I have been talking a lot with Bo Laurent of late about how health care teams function. I find it fascinating and it’s about a close as I can get to understanding organizational development without going back to school. Bo recently did a study of the craniofacial team at University of Washington—a team that from what I can tell does a pretty marvelous job of being a team. One of the reasons Bo felt that team worked is that it had a high degree of what people in OD have come to call psychological safety. This concept was introduced in a 1999 article and basically it argues that for teams to function well and learn from mistakes, members need to believe the team is a safe environment for interpersonal risk taking.

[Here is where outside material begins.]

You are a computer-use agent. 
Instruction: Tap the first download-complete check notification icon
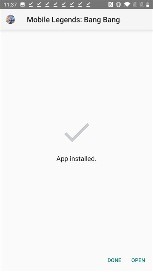point(31,5)
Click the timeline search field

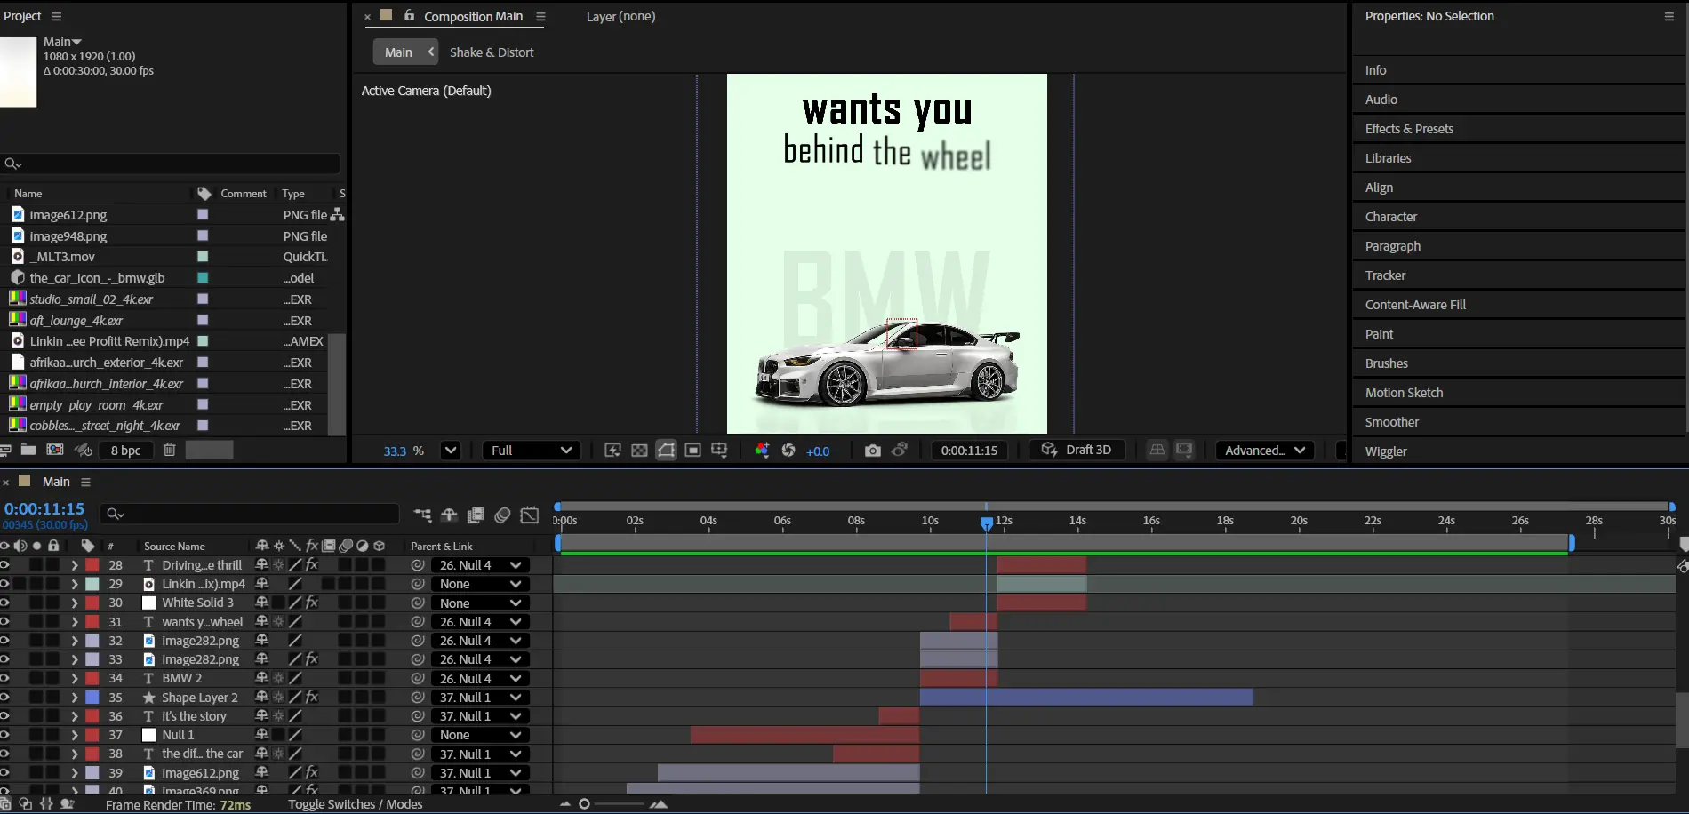(258, 514)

What does this mean? That irrespective of status or position on the team (i.e., whether nurse, social worker, or surgeon), all members feel safe to raise concerns, offer opinions, challenge views, and disagree even about a patient that isn’t “theirs.” Not only should team members be encouraged to voice their views and feel safe about doing so, but that they will not suffer professionally for their views by not getting raises or promotions and the like. Psychological safety doesn’t just emerge in a team; it has to be  learned and built upon so that it becomes part of the team’s culture and way of being. Seems to me that without this in place, it would be really hard for doctors and teams to learn from mistakes. With all of the focus on clinician-patient interaction in medical education, how to be part of a team may be even more important and would likely improve clinician-patient interactions as well.